–aku


Tersenyumlah, Sayang. Teruslah menulis.

Ceritakan pada dunia bagaimana kau meruncingkan ujung pensilmu lalu menancapkannya di salah satu bola mataku. Bagaimana aku seketika buta permanen sebelah. Bagaimana air mata darah mengucur dari sela-selanya. Bagaimana teriakan tangisku mampu membendung segala kreativitasmu.

Berdoalah, Sayang. Semoga nyawaku cukup untuk meregang emosimu.
Katakan pada mereka yang selalu bertanya ragu bagaimana suster-suster itu mengenalku dengan baik. Bagaimana rumah sakit telah menjadi rumah keduaku setiap kali bagian tubuhku tidak berbentuk seperti seharusnya. Bagaimana sakitku dapat memuaskanmu berkarya. Bagaimana tubuhku tidak pernah membuatmu bosan mereguk imaji.

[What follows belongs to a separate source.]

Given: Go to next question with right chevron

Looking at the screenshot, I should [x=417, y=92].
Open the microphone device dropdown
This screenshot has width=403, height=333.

Tersenyumlah, Sayang. Selagi aku bisa menjadi alasannya.

Pujilah aku di depan nisan kedua orang tuamu. Bagaimana aku selama ini menemani semua pribadimu. Bagaimana aku mampu menyesuaikan diri sesuai karaktermu yang bergantung pada hari. Bagaimana aku berhasil membuatmu tidak mampu meninggalkanku. Bahkan bagaimana kau kerap mengikatku dengan kawat duri setiap kali aku ingin berlari –darimu.

Sayang, aku tidak akan pernah menjadi matimu. Aku tidak akan pernah menjadi belatimu. Aku yang akan selalu menjadi surga emosimu. Aku yang akan selalu meninabobokan hasrat hewanimu. Aku yang akan selalu menjadi penjaga amarahmu. Dan aku yang akan selalu menjadi kekasih tiadamu.